FWi has been sent a collection of comments you’re unlikely to hear in the farmhouse at this time of year – but what would you add to the list?
Ali Whiteman from Cressage in Shropshire is a manager with the local council. She came up with this list of unlikely harvest time conversations, inspired by living with her partner who is a farmer:
• I’ve taken the chainsaw out of the kitchen.
• Oh, you’ve hoovered – I better take my boots off.
• I’ve fixed the broken toilet seat.
• Can you go to the local machinery dealer and get me a new hose for the tractor. No rush.
• I’ve just had a really good conversation with a group of 20 ramblers. They can’t understand why I have to burn a strip across the crop when there’s a perfectly good stone drive down the side. They’re going to write to Julia Bradbury about it.
• I think Elle MacPherson is overrated.
• I’ve decided to forego that new tractor – we’ll spend it on a kitchen extension instead.
• The police have been to take a statement about the break-in last January.
• I think this old jumper needs to go in the recycling.
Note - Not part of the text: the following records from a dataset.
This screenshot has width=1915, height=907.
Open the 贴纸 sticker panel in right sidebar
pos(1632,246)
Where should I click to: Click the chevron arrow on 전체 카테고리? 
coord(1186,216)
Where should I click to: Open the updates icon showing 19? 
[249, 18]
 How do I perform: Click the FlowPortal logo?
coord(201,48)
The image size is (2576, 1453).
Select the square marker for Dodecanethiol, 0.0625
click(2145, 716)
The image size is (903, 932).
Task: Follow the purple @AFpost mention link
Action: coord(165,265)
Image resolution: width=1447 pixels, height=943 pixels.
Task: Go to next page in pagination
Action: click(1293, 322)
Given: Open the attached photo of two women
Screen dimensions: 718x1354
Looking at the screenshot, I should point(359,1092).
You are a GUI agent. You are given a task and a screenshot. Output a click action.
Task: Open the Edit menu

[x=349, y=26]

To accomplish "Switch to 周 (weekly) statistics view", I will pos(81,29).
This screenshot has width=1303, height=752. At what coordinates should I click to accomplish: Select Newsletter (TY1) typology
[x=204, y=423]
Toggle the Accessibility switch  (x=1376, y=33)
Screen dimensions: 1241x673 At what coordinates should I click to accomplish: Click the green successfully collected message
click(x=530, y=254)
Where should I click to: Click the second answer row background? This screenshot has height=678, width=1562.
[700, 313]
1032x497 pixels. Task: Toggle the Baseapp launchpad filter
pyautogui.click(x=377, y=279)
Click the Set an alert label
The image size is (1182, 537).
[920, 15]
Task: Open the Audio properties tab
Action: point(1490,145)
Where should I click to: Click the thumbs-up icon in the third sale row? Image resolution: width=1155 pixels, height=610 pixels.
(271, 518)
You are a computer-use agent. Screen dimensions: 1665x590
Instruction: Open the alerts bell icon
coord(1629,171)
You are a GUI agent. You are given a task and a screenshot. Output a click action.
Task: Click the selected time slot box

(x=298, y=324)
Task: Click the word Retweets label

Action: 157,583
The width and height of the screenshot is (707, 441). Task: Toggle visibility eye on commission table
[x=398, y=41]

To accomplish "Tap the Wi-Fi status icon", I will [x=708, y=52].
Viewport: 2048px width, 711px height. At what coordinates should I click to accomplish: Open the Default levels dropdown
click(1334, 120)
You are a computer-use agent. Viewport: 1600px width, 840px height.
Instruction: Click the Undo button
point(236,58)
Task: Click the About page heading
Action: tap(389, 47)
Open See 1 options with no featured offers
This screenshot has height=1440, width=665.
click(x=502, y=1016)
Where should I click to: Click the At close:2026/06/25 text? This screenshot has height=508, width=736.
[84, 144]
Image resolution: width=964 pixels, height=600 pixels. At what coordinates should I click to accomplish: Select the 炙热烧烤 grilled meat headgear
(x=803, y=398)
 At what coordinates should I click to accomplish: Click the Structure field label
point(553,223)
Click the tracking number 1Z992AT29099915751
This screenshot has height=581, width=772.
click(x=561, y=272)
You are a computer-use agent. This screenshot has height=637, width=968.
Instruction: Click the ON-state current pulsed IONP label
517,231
• I’ve been speaking to DEFRA, they were really helpful.
• The weather looks good for a week or so, let’s forget the harvest and go away for a few days, I’ve always fancied glamping.
• I don’t know, all these shoes you’ve got, we must buy a larger shoe rack.
• I’ve just been speaking to the local machinery dealer – that part I need for the combine is an absolute bargain, I think I’ll order two.
• Yes, tell Sue and Roger that we’ll definitely be at their barbeque a week on Saturday.
• My overalls were really dusty so I’ve put them in the washing machine, remind me to hang them out – it’s a great drying day.
• Oh dear, it’s raining, never mind.
• Yes, by all means turn the TV over, it’s only the weather.
• I was going to combine the lower field tomorrow, but as it’s your birthday we’ll go out for the day instead.